> _Passage to read_:
§
The Screen Actors Guild, the Directors Guild of America and other
entertainment industry unions are protesting against "runaway" production
of film and television production.
Since 1990, the proportion of U.S.-developed films and television
productions produced outside of the United States has soared by nearly 100
percent, according to a study commissioned by the Directors Guild of
America and the Screen Actors Guild. According to the study, conducted by
the Monitor Company, a management consultant firm, the number of "economic
runaways" -- production located outside of the United States for
financial, not creative, reasons -- rose from 100 in 1990 to 285 in 1998.
The vast majority -- 85 percent -- of the out-of-U.S. productions located
to Canada, with most of the rest going to Australia or the UK. Productions
are migrating to Canada for a simple reason: lower costs. The Canadian
dollar has plummeted in value as against the U.S. dollar in 1990s. Wage
rates have risen at a slower pace than in the United States. And the
Canadian federal and provincial governments offer major tax subsidies to
film and TV productions. Overall costs are 25 percent less in Canada than
in the United States.
To many workers in Hollywood, especially camera people, grips and various
production workers, as well as lower tier actors and directors (supporting
actors, stunt people, associate directors and others) the Canadian shift
has become a serious jobs issue. If a film is shot in British Columbia
instead of Hollywood, Tom Cruise does not lose a job. But his stunt man
may find himself replaced.
>From the Canadian perspective, of course, things look quite different. To
those in the Canadian industry, the "runaway" productions are bringing
jobs, in a relatively high-paying, low-polluting industry.
What makes this point of view particularly compelling is the overrunning
of Canadian media in the last couple decades by the U.S.-based
multinational media giants.
Less than 1 percent of English-speaking screen time in Canada is devoted
to Canadian film productions, says Garry Neil, a Canadian consultant on
cultural policy issues. Pressure from the Motion Picture Association of
America has stymied Canadian attempts to adopt domestic movie distribution
regulations designed to build up Canadian counterparts to the Hollywood
studios, and thus to develop an institutional means of support for
Canadian productions.
When Canada tried to foster space for its domestic periodicals against
U.S. competitors, the United States took the issue to the World Trade
Organization and forced revocation of the Canadian magazine protections.
(Canada had sought to ban "split run" publications -- those produced for
the U.S. market and then sold in Canada with the same copy but
Canada-specific ads. The fear was that Canadian publications, sold in a
market approximately one-tenth the size of the United States, would be
unable to compete with U.S. publications that could cover editorial costs
from the much larger U.S. market.)
Efforts to promote Canadian cable channels, including a Canadian country
music station, have foundered in the face of the economic clout of U.S.
§
> _Dataset_:
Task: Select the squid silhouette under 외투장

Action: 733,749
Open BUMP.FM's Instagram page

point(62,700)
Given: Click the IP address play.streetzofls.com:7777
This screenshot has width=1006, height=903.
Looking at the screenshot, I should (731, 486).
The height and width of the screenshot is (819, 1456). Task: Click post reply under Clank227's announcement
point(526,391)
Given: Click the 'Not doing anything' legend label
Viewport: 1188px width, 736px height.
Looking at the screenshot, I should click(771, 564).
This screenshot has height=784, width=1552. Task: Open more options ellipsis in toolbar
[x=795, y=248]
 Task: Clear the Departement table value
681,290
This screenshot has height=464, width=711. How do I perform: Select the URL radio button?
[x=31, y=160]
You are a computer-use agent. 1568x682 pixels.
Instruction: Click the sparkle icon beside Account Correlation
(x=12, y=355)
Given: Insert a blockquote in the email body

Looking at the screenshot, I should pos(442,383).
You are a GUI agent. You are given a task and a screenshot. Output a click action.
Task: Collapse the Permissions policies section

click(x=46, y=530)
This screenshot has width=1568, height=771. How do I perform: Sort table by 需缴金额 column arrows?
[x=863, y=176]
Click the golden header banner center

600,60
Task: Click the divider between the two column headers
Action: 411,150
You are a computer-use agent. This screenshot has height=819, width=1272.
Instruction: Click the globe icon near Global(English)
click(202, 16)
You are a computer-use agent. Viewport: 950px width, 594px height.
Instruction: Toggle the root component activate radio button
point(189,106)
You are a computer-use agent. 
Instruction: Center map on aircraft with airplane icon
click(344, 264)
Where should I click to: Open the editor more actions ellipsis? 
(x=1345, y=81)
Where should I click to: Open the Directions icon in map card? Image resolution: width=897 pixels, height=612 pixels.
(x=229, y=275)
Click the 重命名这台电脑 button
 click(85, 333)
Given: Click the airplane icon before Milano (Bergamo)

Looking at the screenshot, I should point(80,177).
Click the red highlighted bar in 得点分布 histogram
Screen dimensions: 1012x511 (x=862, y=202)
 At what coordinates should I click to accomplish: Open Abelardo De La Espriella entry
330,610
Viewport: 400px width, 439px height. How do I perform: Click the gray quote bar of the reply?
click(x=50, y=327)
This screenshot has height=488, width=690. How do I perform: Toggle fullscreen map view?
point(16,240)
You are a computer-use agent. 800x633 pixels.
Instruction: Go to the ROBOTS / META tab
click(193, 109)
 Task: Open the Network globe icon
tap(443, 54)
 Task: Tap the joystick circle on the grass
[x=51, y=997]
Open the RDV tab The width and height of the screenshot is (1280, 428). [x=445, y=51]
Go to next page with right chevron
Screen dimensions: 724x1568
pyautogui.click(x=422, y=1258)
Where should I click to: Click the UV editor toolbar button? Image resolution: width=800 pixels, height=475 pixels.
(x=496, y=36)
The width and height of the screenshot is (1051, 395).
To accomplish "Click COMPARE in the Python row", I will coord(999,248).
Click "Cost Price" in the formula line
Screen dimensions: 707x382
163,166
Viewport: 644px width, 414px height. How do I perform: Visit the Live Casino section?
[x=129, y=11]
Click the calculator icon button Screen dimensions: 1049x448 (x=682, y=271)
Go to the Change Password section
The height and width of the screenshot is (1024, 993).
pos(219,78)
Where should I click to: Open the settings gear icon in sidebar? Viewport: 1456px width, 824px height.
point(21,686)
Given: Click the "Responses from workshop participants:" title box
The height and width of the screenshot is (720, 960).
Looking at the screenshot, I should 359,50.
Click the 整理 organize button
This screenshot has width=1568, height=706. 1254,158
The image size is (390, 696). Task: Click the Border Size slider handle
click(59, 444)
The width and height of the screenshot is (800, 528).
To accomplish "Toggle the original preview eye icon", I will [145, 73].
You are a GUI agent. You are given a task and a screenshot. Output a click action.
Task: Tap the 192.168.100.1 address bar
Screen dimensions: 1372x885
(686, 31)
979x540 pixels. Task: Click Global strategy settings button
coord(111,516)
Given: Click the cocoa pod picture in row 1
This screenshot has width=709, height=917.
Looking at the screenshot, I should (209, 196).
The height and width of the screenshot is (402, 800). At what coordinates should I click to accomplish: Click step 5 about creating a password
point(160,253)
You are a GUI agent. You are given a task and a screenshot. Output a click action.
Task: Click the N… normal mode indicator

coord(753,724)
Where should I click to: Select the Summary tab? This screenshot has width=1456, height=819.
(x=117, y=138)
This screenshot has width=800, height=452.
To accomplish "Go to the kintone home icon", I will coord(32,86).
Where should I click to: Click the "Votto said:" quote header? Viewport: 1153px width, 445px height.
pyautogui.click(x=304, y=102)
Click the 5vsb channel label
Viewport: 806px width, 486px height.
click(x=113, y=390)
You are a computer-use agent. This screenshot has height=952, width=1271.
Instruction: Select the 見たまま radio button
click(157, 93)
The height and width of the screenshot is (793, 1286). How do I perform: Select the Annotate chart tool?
§
Decide whether each statement agrees with the text on runaway film production. Answer yes or no, and quote the words from the text that settle it.
1. Most U.S.-developed productions made outside the United States went to Canada.
2. Overall costs in Canada are half of those in the United States.
3. The study on economic runaways was carried out by the Motion Picture Association of America.

1. Yes: "The vast majority -- 85 percent -- of the out-of-U.S. productions located to Canada"
2. No: "Overall costs are 25 percent less in Canada than in the United States."
3. No: "conducted by the Monitor Company, a management consultant firm"